▸ REQUIRED WORK:
1 > In the job posting, where is the hybrid role based?
2 > Please reproduce the job posting word for word, from "Responsibilities" up to and including "in ML workloads.".

▸ SOURCE TEXT:
[START]

ML Performance Engineer (Full Time) – Transformer Architecture Optimization

Group 1160449358(2).png

Company Description

Apex Compute is a trailblazer in redefining AI compute architectures. Our mission is to push the boundaries of machine learning performance by developing innovative hardware and software solutions. We pride ourselves on fostering a culture of innovation, collaboration, and excellence, and offer company stock options so that every team member shares in our long-term success.

Role Description

We are seeking a highly skilled ML Performance Engineer to join our dynamic team full-time. This hybrid role is based in Mountain View, CA, with some flexibility for remote work. In this role, you will focus on optimizing transformer architectures and other advanced ML models to achieve breakthrough performance improvements. You will leverage your expertise in C/C++ and Python, combined with a deep understanding of compiler technologies, memory scheduling, and numeric operations. Experience with MLIR, StableHLO, and the llama.cpp repository is highly desirable. Your contributions will directly impact the efficiency and scalability of our AI solutions.

Responsibilities

Transformer Architecture Optimization:
- Analyze and optimize transformer-based models to improve inference and training performance.
- Develop and implement novel techniques that enhance throughput and reduce latency in ML workloads.
Low-Level Performance Engineering:
- Write and optimize performance-critical code in C/C++ and Python.

[END]

▸ DATA LINES:
[START]

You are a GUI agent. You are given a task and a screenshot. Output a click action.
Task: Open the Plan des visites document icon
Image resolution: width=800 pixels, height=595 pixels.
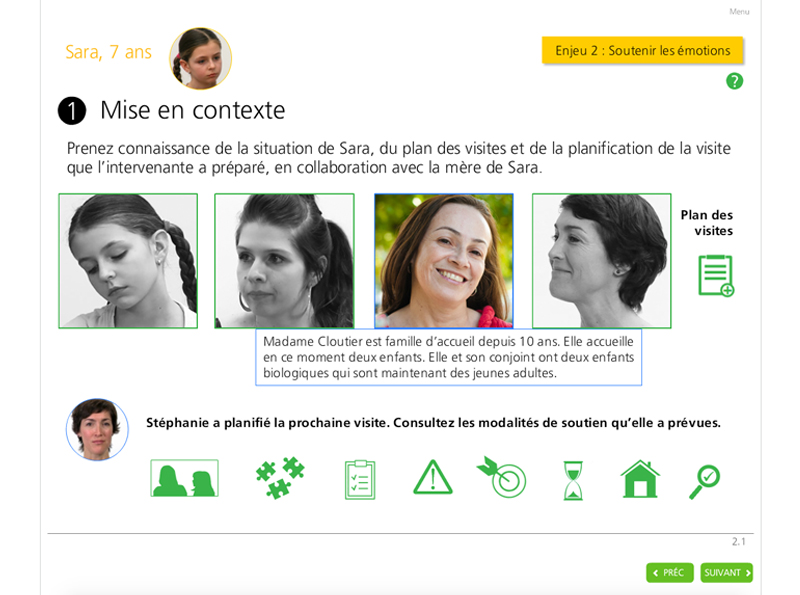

[END]

▸ SOLVED TASKS:
1 > Mountain View, CA

2 >
Responsibilities

Transformer Architecture Optimization:
- Analyze and optimize transformer-based models to improve inference and training performance.
- Develop and implement novel techniques that enhance throughput and reduce latency in ML workloads.